═══ SUPPLIED DATA

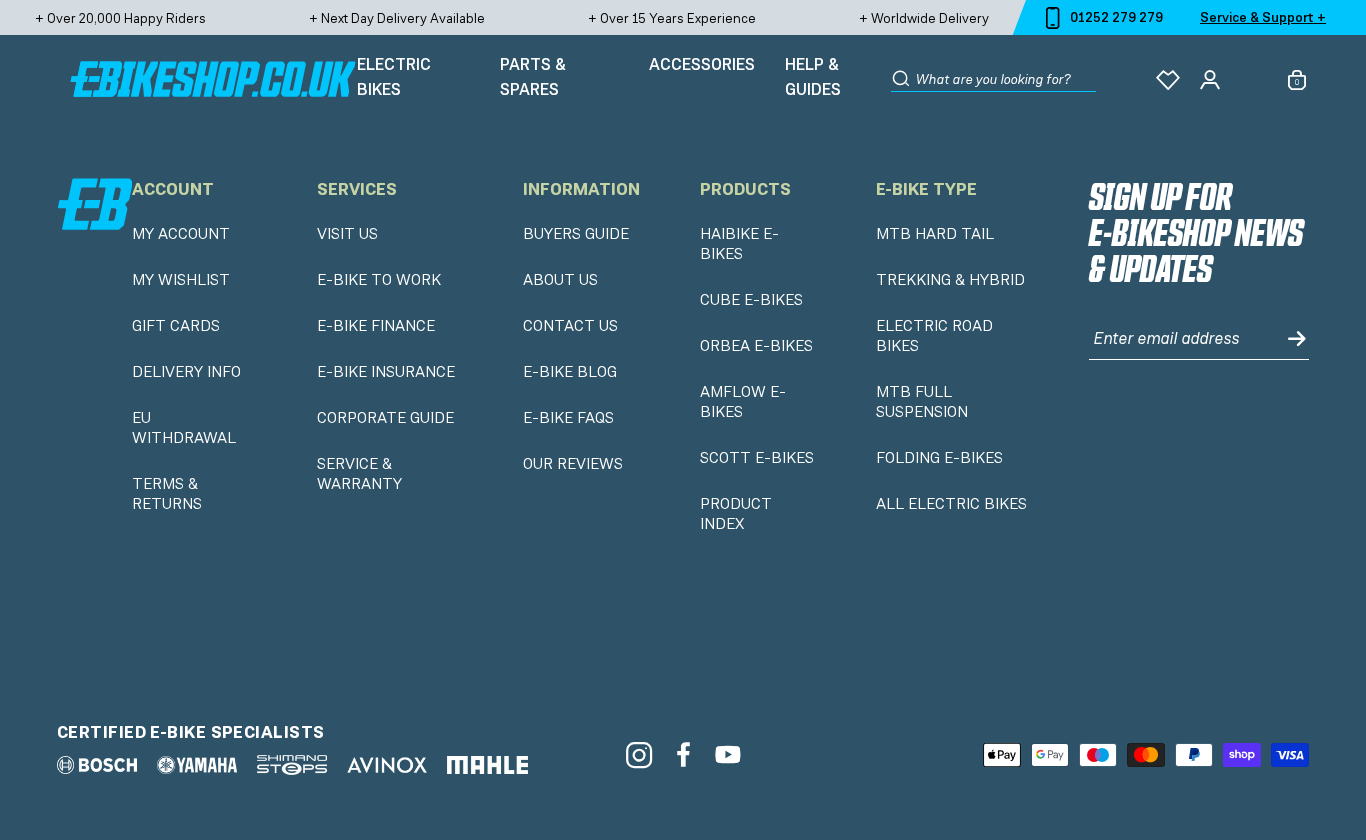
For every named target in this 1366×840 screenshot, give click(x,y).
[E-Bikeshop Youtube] (728, 754)
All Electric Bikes (951, 504)
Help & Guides (813, 77)
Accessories (702, 64)
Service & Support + (1263, 17)
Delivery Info (186, 372)
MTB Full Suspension (922, 402)
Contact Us (570, 326)
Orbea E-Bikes (756, 346)
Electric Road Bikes (934, 336)
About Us (560, 280)
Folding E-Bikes (939, 458)
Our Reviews (573, 464)
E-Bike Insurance (386, 372)
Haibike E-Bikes (739, 244)
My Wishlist (181, 280)
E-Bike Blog (570, 372)
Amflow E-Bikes (743, 402)
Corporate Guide (385, 418)
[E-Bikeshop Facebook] (683, 754)
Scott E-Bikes (757, 458)
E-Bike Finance (376, 326)
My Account (181, 234)
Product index (736, 514)
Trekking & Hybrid (950, 280)
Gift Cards (176, 326)
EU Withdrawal (184, 428)
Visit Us (347, 234)
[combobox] (1006, 79)
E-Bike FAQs (568, 418)
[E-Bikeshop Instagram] (638, 754)
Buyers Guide (576, 234)
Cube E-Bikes (751, 300)
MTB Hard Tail (935, 234)
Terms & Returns (167, 494)
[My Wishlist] (1168, 80)
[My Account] (1210, 80)
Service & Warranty (359, 474)
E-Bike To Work (379, 280)
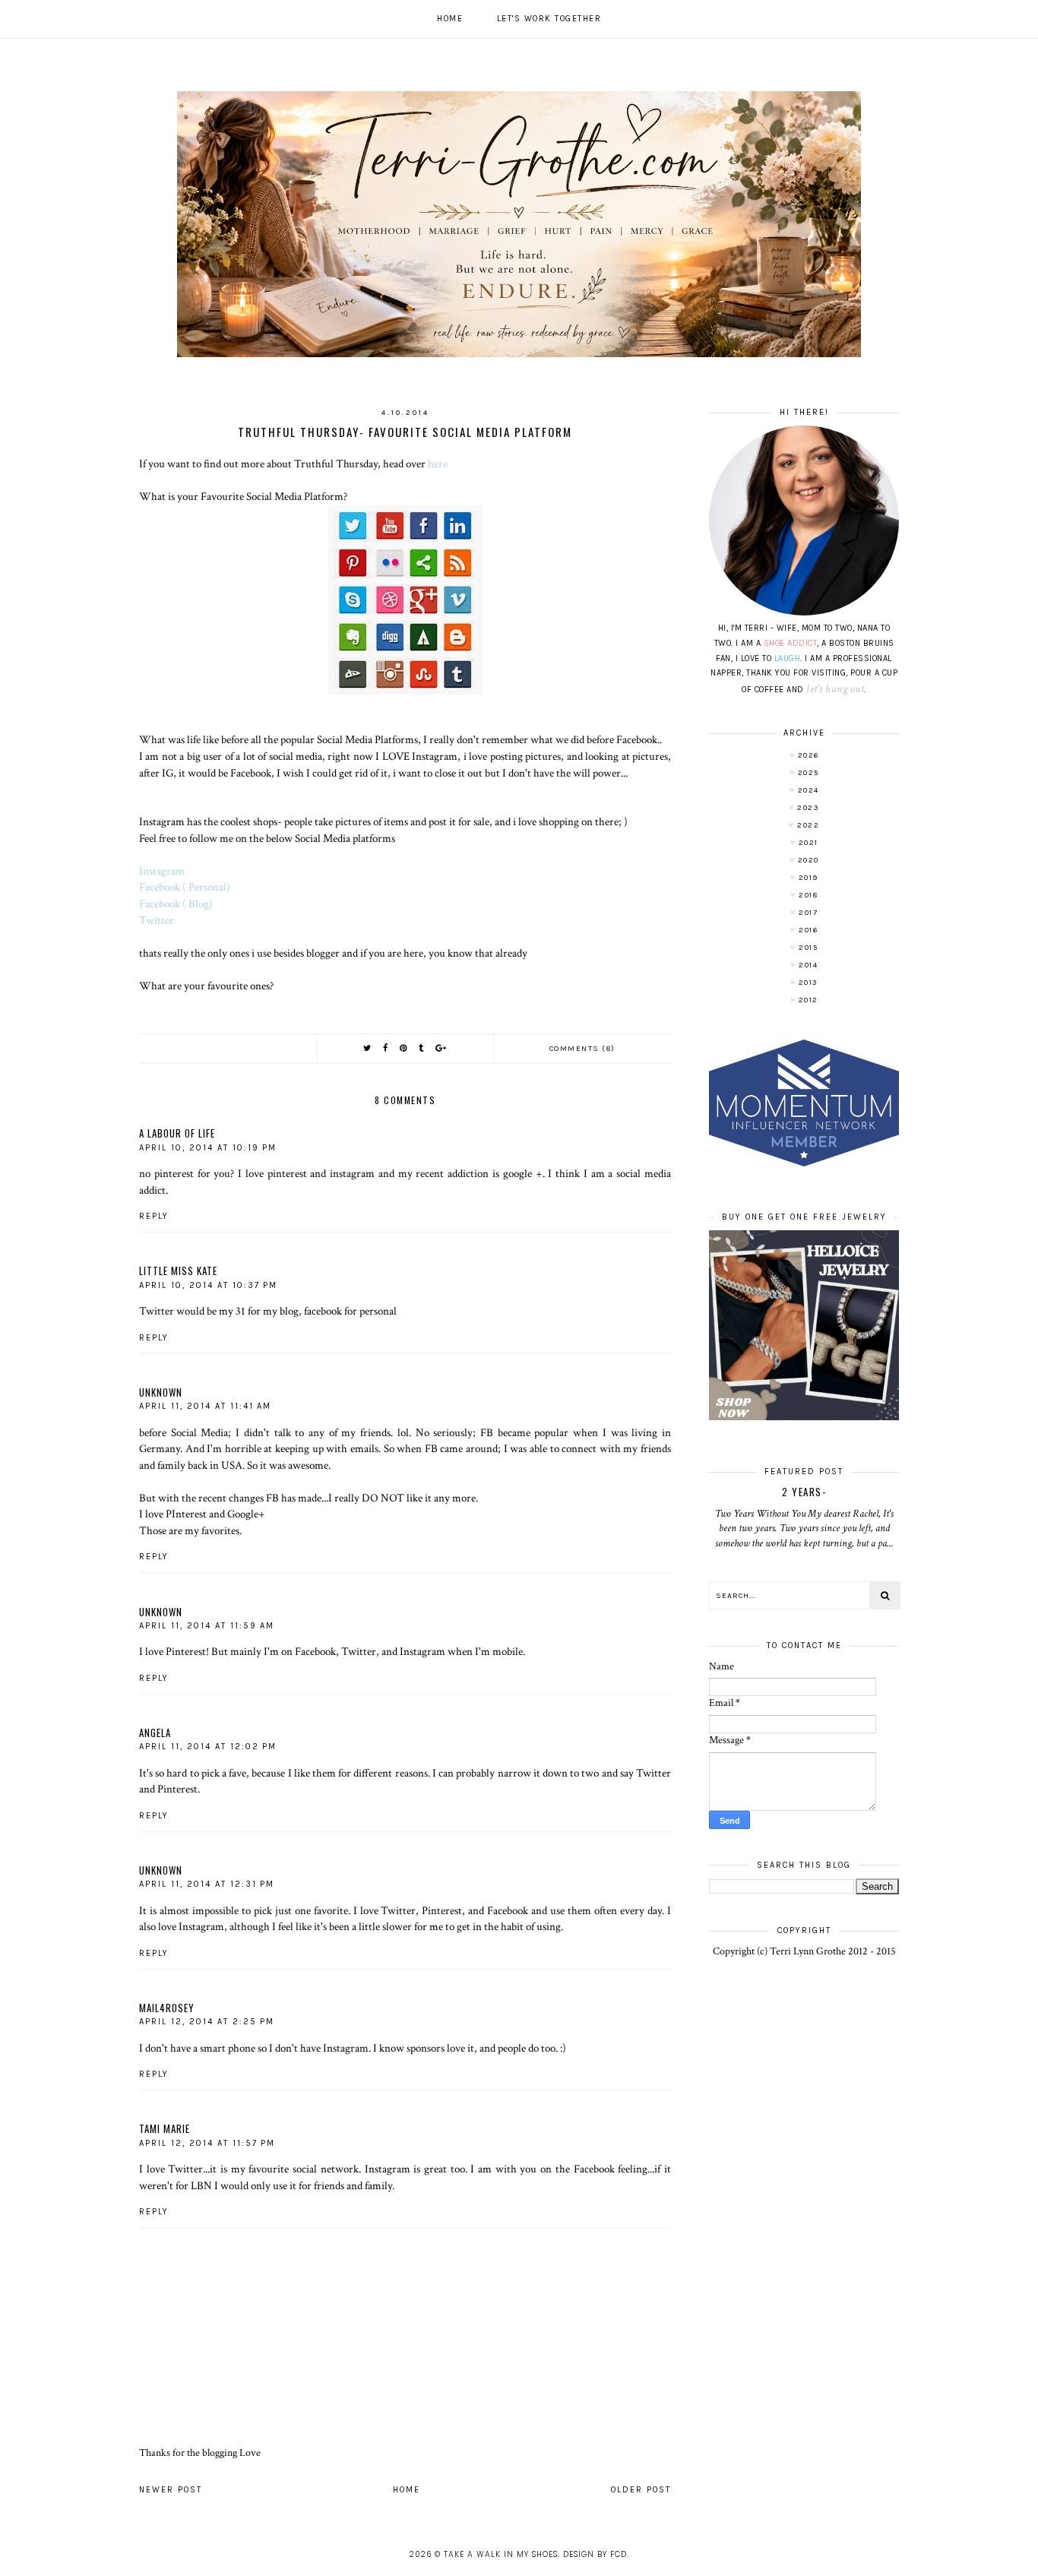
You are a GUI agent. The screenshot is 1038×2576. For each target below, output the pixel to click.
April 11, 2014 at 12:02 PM (208, 1747)
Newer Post (170, 2490)
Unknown (160, 1392)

══════

- YOUR GOAL: Would you write out an exact copy of the entries above, with no images?

- TASK ANSWER:
For every named target in this 1366×840 screenshot, give click(x,y).
[E-Bikeshop Youtube] (728, 754)
All Electric Bikes (951, 504)
Help & Guides (813, 77)
Accessories (702, 64)
Service & Support + (1263, 17)
Delivery Info (186, 372)
MTB Full Suspension (922, 402)
Contact Us (570, 326)
Orbea E-Bikes (756, 346)
Electric Road Bikes (934, 336)
About Us (560, 280)
Folding E-Bikes (939, 458)
Our Reviews (573, 464)
E-Bike Insurance (386, 372)
Haibike E-Bikes (739, 244)
My Wishlist (181, 280)
E-Bike Blog (570, 372)
Amflow E-Bikes (743, 402)
Corporate Guide (385, 418)
[E-Bikeshop Facebook] (683, 754)
Scott E-Bikes (757, 458)
E-Bike Finance (376, 326)
My Account (181, 234)
Product index (736, 514)
Trekking & Hybrid (950, 280)
Gift Cards (176, 326)
EU Withdrawal (184, 428)
Visit Us (347, 234)
[combobox] (1006, 79)
E-Bike FAQs (568, 418)
[E-Bikeshop Instagram] (638, 754)
Buyers Guide (576, 234)
Cube E-Bikes (751, 300)
MTB Hard Tail (935, 234)
Terms & Returns (167, 494)
[My Wishlist] (1168, 80)
[My Account] (1210, 80)
Service & Warranty (359, 474)
E-Bike To Work (379, 280)
You are a GUI agent. The screenshot is 1038×2576. For each target below, output the pixel to click.
April 11, 2014 at 12:02 PM (208, 1747)
Newer Post (170, 2490)
Unknown (160, 1392)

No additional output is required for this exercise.